Hospital Services - Interstate Patients

MR STEVENSON: My question is to Mr Connolly, as Health Minister. It concerns the use of the ACT hospital system by patients from New South Wales. Firstly, I ask whether he has an understanding of how many there are. What are the current arrangements with the New South Wales Government for subsidising those patients? When was the last review of that area done? Do those arrangements look fair to both sides? As one of his staff mentioned a little earlier, as the ski season is coming, perhaps this is the relevant time to look at it.

MR CONNOLLY: I thank Mr Stevenson for his question. This is a very sensible question to ask on the important public issue of health. As far as I am aware, it is an issue that the Opposition never raised with my predecessor, despite their huffing and their puffing, and their whingeing and their moaning. Mr Stevenson, I think, is the first member of the Assembly to ask for some public disclosure about this very important issue. Madam Speaker, the cross-border financial arrangements for health are very important because something like 25 per cent of the public hospital patients in the ACT are from out of State. While for most other States it is a sort of knock-for-knock arrangement and it all cancels out, for the ACT there is a massive imbalance in the sense that far more New South Wales patients end up in the ACT than our patients end up in New South Wales.

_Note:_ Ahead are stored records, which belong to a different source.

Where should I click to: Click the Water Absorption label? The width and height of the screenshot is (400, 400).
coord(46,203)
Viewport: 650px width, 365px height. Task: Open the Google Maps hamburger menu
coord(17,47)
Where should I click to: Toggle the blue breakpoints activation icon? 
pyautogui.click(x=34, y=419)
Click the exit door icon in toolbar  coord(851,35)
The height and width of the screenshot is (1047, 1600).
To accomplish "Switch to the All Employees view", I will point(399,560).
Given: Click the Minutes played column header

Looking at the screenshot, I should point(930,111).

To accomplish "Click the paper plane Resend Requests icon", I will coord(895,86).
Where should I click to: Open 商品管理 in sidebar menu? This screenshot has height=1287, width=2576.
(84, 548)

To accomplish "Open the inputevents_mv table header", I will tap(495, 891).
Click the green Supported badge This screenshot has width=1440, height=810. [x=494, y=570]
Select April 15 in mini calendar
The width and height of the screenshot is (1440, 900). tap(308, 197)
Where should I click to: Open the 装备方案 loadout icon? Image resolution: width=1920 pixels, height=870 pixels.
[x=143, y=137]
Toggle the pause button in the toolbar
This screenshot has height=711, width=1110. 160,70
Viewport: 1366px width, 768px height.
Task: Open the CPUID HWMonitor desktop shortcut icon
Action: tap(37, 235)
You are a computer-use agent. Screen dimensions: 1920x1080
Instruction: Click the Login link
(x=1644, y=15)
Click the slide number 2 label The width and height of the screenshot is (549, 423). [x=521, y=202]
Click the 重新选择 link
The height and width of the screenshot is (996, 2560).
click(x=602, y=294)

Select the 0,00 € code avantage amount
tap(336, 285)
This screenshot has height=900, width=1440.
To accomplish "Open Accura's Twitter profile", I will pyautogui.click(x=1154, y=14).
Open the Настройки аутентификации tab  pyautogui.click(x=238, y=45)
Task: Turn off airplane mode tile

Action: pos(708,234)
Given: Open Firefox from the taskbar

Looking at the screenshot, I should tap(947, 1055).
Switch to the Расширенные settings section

The issue is addressed in the Medicare agreement. The Medicare agreement, you may be aware, was re-signed in 1993 for a five-year period. This was an issue that Mr Berry, as the then Minister, pursued with some vigour to ensure that we got the best deal for the ACT. The structure that has been arrived at for these cross-border arrangements works on what are called the KPMG - referring to Peat Marwick, the national accounting group - national cost weights. This is an accounting formula for working out the cost of a person in a bed in a public hospital in Australia. As a result of some vigorous negotiations, the cross-border deal with New South Wales was worked out not on the KPMG national average cost weights but specifically on metropolitan cost weights, recognising that it is not an average hospital bed stay. New South Wales residents coming to the ACT tend to be in our major hospital, mostly Woden, for major items. As a result of that we have a better deal with New South Wales than we have with other States, based on metropolitan cost weights, and this benefits the ACT to the tune of about a million dollars in front of where we otherwise would have been.

I am happy to table for Mr Stevenson's information the breakdown of cross-border payments and receipts intended for the current financial year. The bottom line is, Madam Speaker, that we have a total revenue of nearly $31m coming in under that formula and expenditure going out of some $5.5m, for a total net benefit of about $25m. The bulk of that by far is from New South Wales. This matter is taken very seriously by the Government. It was taken very seriously by Mr Berry when that 1993 Medicare agreement was being negotiated.